If two carriers were going to cost £5 million, I think we'd look to expand the fleet a bit more.
I don't believe they're being built at one shipyard - the work is being split between several yards.
Really this is down to the government not putting the facts down on the table early enough. It was happy to say that money would be saved (in the short term) by delaying the build, but it probably knew that in the long run the cost would be higher. Doesn't mean the project is suddenly unaffordable.
If the project goes ahead I doubt there will be a "very lengthy" delay because it will just cost more again (and in a way that it's more expensive in the short-term too). A significant delay on top of the revised schedule would almost certainly mean cancellation.

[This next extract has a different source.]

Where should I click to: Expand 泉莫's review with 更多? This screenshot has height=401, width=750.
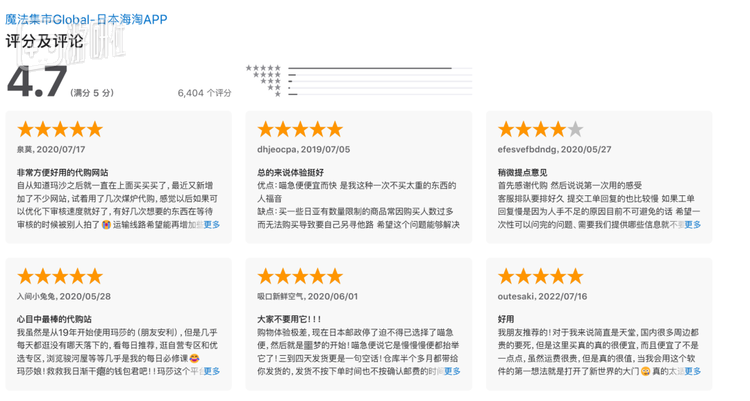pos(211,224)
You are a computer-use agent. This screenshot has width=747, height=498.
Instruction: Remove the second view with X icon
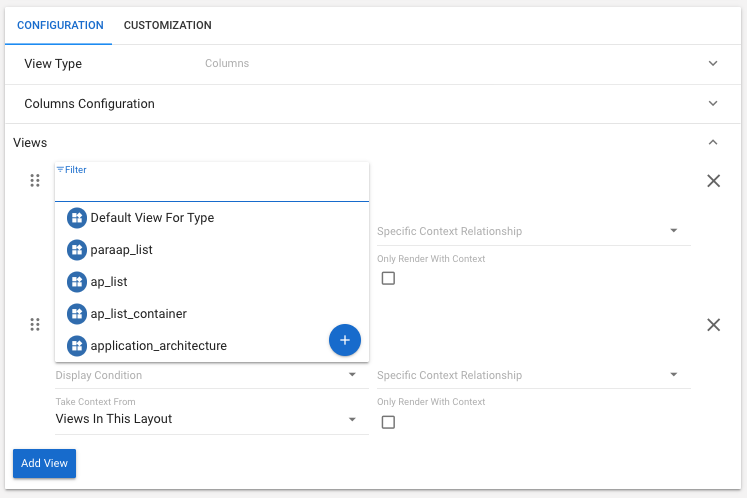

However, at the moment I'm sceptical of this latest doom-and-gloom report - there have been a number in the last few months. Fact is that the contracts have been signed (who wants to bet that there are no penalty clauses?), £1 billion is soon to have been spent and the project has survived so many attacks on it by the other services, armchair generals (whose mantra of "the wars of yesterday are gone" always get proven wrong every decade or so) lefty hug-a-Taliban brigade and friends that it isn't facing anything new.
Keep an eye open in the next few weeks, as steel is/was due to be cut soon.
Sampan, I'm not surprised that Sir Michael Jackson would say that (sadly there's little service solidarity at the moment thanks to the Treasury). As for Portillo, I'd like to see him suggest to Liam Fox in person that the future Defence Secretary cancel a partly built aircraft carrier! But I think a defence review after the election is likely to work out what the country needs, how it would be best acquired (possibly more off-the-shelf purchases) and how much it will cost.